Recent reports of government chemical attacks have prompted France to warn of strikes on Syria
Syrian boy holds oxygen mask over face of infant after reported gas attack in Eastern Ghouta on 22 January (AFP/file photo)

A child died and at least 13 other people suffered breathing difficulties after a suspected chemical attack on a besieged Syrian rebel enclave on Sunday, a medic and a monitor said.

The Britain-based Syrian Observatory for Human Rights said 14 civilians had suffered breathing difficulties after a government jet struck the village of al-Shifuniyah in the Eastern Ghouta region.

The reports came a day after the United Nations demanded a ceasefire to end one of the most ferocious assaults of Syria's civil war.

One child died and a woman was in a critical condition, said Rami Abdel Rahman, head of the Observatory, which relies on multiple sources on the ground in Syria for its reports.

Yaqub, a doctor who treated those affected, told AFP he suspected "chemical weapons, probably a chlorine gas attack".

He said a three-year-old had died of asphyxiation. 


"Most of the patients have chlorine odour from their clothes and their skin.
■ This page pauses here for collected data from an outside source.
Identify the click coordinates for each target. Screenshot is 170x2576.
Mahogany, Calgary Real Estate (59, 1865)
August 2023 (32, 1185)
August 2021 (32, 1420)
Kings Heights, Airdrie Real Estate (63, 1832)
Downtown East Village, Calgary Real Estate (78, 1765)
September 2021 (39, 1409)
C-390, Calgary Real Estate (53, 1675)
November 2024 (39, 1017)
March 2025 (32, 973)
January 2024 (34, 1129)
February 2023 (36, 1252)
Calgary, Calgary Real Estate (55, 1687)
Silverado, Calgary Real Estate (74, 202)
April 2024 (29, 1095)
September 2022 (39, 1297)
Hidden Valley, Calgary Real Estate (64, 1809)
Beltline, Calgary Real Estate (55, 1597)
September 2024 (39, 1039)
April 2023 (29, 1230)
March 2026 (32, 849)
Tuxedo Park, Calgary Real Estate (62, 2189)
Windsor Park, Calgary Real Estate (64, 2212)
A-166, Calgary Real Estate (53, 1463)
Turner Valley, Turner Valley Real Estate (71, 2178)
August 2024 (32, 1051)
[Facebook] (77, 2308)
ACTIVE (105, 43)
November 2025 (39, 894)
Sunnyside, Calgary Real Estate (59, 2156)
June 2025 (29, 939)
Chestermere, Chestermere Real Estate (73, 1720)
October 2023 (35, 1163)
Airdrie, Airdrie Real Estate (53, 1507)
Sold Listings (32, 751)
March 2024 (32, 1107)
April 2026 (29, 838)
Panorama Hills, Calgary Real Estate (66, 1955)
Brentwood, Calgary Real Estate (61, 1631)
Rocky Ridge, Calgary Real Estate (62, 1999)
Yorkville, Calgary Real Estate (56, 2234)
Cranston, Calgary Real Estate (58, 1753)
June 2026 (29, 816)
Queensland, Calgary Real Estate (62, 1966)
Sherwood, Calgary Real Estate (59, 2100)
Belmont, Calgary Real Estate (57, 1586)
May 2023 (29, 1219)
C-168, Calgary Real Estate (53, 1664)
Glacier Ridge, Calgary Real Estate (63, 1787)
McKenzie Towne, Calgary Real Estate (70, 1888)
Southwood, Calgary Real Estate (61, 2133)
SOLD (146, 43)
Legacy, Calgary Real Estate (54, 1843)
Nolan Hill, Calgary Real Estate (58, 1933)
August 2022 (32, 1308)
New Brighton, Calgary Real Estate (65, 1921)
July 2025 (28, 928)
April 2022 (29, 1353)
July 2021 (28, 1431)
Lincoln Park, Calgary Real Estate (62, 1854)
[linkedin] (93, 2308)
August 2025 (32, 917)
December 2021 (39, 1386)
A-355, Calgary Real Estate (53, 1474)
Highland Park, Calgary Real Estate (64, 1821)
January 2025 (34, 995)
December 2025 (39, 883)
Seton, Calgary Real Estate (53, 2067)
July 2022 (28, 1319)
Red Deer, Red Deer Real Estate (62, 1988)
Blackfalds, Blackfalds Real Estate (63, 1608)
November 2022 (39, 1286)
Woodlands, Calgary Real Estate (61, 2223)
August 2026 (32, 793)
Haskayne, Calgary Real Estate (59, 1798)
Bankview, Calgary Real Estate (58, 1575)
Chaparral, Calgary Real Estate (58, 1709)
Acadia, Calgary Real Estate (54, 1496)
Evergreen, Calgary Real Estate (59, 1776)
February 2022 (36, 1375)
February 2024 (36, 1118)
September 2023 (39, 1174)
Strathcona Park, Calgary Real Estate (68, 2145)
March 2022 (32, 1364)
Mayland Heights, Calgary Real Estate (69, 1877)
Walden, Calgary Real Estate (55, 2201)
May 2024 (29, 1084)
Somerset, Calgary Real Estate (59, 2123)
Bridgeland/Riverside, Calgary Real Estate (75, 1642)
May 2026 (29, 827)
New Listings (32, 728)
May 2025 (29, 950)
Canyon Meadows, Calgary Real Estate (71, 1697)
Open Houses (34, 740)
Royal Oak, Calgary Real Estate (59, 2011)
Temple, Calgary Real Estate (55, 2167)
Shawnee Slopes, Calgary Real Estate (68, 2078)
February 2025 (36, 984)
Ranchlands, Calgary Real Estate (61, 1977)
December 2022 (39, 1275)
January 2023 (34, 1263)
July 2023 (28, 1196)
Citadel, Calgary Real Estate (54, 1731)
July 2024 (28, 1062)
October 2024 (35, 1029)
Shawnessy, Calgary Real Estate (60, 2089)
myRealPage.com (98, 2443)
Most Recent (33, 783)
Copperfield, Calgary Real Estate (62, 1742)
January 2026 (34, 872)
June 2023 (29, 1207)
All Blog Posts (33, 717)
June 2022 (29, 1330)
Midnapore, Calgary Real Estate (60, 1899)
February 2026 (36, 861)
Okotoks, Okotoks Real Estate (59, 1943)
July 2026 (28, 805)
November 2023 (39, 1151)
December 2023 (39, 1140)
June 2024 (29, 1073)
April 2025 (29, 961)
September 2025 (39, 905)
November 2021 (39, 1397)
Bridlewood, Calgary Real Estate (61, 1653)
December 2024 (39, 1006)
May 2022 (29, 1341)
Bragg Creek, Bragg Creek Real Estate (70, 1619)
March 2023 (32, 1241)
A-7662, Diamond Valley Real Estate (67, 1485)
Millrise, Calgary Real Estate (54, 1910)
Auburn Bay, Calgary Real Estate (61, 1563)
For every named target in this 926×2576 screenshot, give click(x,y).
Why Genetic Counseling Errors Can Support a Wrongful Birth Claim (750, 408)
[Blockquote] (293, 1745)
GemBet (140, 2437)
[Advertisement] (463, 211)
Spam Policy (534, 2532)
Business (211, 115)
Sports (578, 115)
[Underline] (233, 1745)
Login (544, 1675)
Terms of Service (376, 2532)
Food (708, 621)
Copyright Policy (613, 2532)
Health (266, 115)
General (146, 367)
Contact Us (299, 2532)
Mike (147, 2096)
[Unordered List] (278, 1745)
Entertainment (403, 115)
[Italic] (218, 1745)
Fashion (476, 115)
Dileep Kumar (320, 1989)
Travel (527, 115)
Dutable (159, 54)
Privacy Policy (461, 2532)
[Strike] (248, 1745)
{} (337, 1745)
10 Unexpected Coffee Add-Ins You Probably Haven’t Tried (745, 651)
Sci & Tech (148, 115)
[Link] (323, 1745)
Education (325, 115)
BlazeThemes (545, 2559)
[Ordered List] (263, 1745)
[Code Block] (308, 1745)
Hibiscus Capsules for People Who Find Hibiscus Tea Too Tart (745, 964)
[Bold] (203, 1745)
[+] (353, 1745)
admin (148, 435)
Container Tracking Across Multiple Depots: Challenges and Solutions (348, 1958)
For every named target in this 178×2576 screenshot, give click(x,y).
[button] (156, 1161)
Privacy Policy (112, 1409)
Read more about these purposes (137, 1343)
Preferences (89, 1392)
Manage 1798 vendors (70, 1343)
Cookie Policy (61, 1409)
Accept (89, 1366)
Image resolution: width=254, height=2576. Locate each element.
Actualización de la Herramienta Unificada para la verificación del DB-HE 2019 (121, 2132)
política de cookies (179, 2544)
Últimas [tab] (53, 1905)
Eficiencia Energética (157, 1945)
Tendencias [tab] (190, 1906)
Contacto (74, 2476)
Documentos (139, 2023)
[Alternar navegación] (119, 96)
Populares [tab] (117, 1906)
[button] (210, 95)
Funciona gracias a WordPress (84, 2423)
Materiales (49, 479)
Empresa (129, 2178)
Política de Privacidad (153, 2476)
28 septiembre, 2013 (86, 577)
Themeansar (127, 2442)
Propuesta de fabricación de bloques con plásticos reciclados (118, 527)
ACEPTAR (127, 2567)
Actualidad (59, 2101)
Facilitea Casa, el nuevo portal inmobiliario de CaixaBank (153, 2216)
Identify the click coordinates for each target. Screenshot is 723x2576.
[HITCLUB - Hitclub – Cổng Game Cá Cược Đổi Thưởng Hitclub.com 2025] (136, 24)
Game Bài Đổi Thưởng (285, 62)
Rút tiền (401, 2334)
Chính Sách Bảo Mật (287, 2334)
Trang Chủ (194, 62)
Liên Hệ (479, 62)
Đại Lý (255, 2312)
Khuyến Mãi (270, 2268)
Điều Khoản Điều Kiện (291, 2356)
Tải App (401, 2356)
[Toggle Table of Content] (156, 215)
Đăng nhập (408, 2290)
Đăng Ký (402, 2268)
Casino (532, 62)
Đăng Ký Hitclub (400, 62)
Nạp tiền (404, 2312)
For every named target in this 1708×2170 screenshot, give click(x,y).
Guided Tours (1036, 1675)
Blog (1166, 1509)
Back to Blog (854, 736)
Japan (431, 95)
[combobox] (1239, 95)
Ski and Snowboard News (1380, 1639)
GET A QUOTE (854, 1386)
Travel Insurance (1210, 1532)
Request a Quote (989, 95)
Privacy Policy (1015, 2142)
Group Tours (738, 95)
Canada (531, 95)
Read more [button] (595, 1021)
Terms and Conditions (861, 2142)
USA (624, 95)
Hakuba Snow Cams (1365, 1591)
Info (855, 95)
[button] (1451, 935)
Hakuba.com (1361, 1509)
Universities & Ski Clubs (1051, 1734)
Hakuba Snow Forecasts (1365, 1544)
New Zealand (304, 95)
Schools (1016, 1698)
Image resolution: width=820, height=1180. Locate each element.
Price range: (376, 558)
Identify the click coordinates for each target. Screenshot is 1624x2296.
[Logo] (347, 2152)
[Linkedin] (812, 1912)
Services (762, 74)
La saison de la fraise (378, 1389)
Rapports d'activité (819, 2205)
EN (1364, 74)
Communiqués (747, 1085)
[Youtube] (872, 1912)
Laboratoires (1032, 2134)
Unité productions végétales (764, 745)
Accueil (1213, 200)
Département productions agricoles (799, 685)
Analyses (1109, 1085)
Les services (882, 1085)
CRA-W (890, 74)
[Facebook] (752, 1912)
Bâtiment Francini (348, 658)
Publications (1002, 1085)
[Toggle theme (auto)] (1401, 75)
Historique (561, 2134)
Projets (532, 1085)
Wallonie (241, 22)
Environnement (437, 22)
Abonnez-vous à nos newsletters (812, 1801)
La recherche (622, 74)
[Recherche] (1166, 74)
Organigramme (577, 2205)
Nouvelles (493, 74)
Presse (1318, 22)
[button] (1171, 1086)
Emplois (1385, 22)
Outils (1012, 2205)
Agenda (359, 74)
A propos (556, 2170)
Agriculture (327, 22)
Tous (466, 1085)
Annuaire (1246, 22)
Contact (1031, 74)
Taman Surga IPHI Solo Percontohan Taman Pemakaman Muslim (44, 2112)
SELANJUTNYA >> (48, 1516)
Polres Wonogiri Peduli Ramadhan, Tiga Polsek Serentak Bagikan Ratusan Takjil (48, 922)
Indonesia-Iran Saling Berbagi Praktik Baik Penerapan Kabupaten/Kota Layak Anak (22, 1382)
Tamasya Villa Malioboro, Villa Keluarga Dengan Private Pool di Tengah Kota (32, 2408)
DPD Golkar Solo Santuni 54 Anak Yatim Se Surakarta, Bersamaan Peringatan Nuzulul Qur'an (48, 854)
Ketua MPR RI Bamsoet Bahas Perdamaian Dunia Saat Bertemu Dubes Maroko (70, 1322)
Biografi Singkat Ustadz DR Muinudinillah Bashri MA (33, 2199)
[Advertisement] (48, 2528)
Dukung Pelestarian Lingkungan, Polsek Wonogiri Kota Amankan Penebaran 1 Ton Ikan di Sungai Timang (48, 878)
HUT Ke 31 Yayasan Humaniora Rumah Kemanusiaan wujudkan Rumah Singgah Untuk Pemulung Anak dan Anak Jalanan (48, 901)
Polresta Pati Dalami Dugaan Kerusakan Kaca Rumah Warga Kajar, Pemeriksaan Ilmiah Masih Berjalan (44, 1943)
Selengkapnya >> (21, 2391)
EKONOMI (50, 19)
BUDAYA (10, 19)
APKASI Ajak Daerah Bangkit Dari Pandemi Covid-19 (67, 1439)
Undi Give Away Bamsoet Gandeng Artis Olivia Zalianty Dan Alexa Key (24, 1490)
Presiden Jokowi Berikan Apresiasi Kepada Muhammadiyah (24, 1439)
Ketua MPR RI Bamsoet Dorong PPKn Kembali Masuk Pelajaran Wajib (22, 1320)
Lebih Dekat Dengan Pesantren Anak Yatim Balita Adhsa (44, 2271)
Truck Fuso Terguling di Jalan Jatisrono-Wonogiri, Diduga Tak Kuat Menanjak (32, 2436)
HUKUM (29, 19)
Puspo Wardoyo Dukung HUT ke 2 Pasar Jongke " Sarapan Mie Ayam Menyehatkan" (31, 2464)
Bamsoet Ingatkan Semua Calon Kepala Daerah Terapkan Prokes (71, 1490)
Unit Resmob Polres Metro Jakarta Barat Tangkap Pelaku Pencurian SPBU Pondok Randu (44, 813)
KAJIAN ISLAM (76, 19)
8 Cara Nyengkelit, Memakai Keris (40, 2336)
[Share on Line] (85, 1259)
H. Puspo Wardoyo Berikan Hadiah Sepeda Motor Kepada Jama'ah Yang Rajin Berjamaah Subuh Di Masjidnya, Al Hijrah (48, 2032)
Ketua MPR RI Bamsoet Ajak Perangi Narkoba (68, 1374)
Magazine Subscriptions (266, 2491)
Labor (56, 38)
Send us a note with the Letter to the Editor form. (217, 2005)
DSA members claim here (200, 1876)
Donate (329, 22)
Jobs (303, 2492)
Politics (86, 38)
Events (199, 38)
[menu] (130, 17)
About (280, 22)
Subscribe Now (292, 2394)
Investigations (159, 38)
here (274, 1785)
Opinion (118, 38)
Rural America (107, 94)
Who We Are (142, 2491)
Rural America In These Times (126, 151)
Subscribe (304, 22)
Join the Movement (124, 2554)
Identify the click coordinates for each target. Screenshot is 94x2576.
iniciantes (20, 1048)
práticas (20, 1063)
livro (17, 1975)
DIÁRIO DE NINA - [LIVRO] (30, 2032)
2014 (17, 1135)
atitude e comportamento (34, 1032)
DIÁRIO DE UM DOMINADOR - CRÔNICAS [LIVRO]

Many have dyspnea and skin and eye irritations," he said in English.

Rebels have accused Damascus of using chlorine gas, but Moscow, a staunch ally of President Bashar al-Assad, accused his opponents of using "toxic substances" to make it appear that they had been deployed by government forces.

Damascus, which has repeatedly denied using chemical weapons, has been accused of several chlorine gas attacks in recent weeks, including two in January in Eastern Ghouta, a rebel stronghold on the edge of the capital which has been battered by air strikes since mid-February.

Recent reports of government chemical attacks have prompted France to warn of strikes on Syria, after similar remarks by an official in Washington.

Russia accuses rebels

The US State Department said earlier in February it was "gravely alarmed" by allegations that Syrian forces conducted chemical attacks, CNN reported.

"We implore the international community to speak with one voice, taking every opportunity to publicly pressure the Assad regime, and its supporters, to cease its use of chemical weapons," spokeswoman Heather Nauert said in a statement.

Syrian government ally Russia accused rebels of carrying out the attack.

Kremlin spokesman Dmitry Peskov said militants were using local civilians as hostages.

"The terrorists are not laying down their weapons, they are holding the local population as hostages, this is the main cause of a very tense situation."

They "prepare a provocation, using toxic substances to accuse government forces of using chemical weapons against the civilian population," the defence ministry said.

The Observatory reported 21 cases of breathing problems in Eastern Ghouta on 22 January. Residents and medical sources said they suspected a chlorine attack.

A similar attack targeted the outskirts of Douma on 13 January, the monitor said.

The Syrian government has denied possessing chemical weapons.